Things to do:
**a.** Can you copy the commit-graph passage word for word, starting with "We could also" and going on through "corrected commit dates."?
**b.** Could you write the next part of the passage on commit-graph generation numbers, picking up after its final sentence?

Document passage:
Using generation data chunk has the advantage that we would no longer
be restricted to using 30 bits for generation number. It also works
well for commit-graph chains with a mix of v1 and v2 generation numbers.

However, it increases the time required for I/O as commit data and
generation numbers are no longer contiguous.

Note: While it also increases disk space required for storing
commit-graph files by 8 bytes per commit, I don't consider it relevant,
especially on modern systems. A repo of the size of Linux repo would be
larger by a mere 7.2 Mb.

Metadata / Versioning Chunk
===========================

We could also introduce an optional metadata chunk to store generation
number version and store corrected date offsets in CDAT. Since the
offsets are backward compatible, Old Git would still yield correct
results by assuming the offsets to be topological levels. New Git would
correctly use the offsets to create corrected commit dates.

It works just as well as generation number v1 in parsing and writing
commit-graph files.

However, the generation numbers are still restricted to 30 bits in CDAT
chunk and it does not work well with commit-graph chains with a mix of
v1 and v2 generation numbers.

Dataset content:
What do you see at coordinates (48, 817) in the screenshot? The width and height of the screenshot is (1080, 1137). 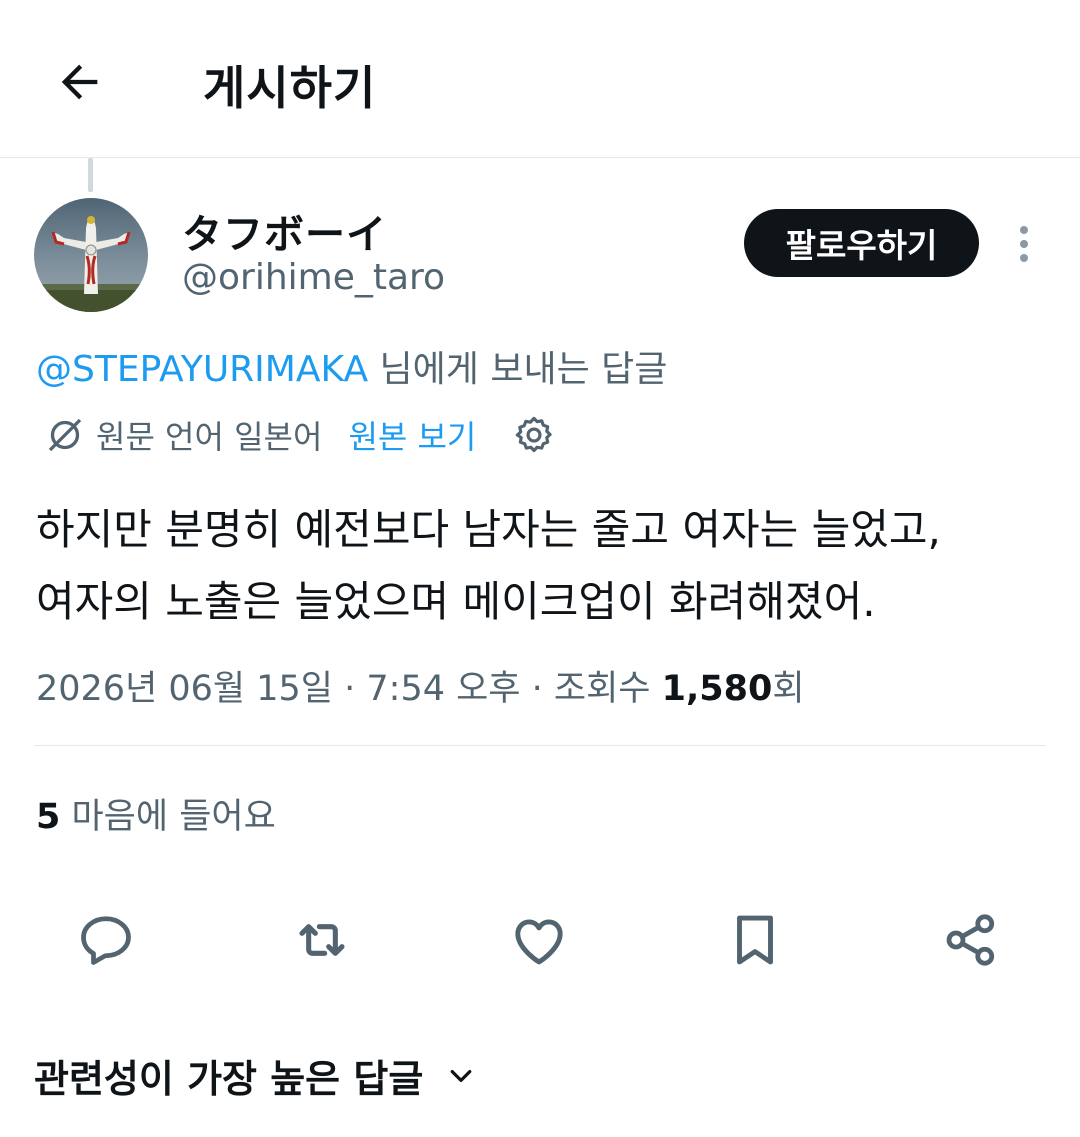 I see `likes-count: 5` at bounding box center [48, 817].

Exercise results:
**a.**
We could also introduce an optional metadata chunk to store generation
number version and store corrected date offsets in CDAT. Since the
offsets are backward compatible, Old Git would still yield correct
results by assuming the offsets to be topological levels. New Git would
correctly use the offsets to create corrected commit dates.

**b.**
Performance
===========

| Command                        | Master | Metadata | Generation Data |
|--------------------------------|--------|----------|-----------------|
| git commit-graph write         | 14.45s | 14.28s   | 14.63s          |
| git log --topo-order -10000    | 0.211s | 0.206s   | 0.208s          |
| git log --topo-order -100 A..B | 0.019s | 0.015s   | 0.015s          |
| git merge-base A..B            | 0.137s | 0.137s   | 0.137s          |

- Metadata and generation data chunks perform better than master on
  using commit-graph files since they use corrected commit dates.

- The increased I/O time for parsing GDAT does not affect performance as
  much as expected.

- Generation data commit-graph takes longer to write since more
  information is written into the file.

As using the commit-graph is much more frequent than writing, we can
consider both approaches to perform equally well.

I prefer generation data chunk approach as it also removes 30-bit length
restriction on generation numbers.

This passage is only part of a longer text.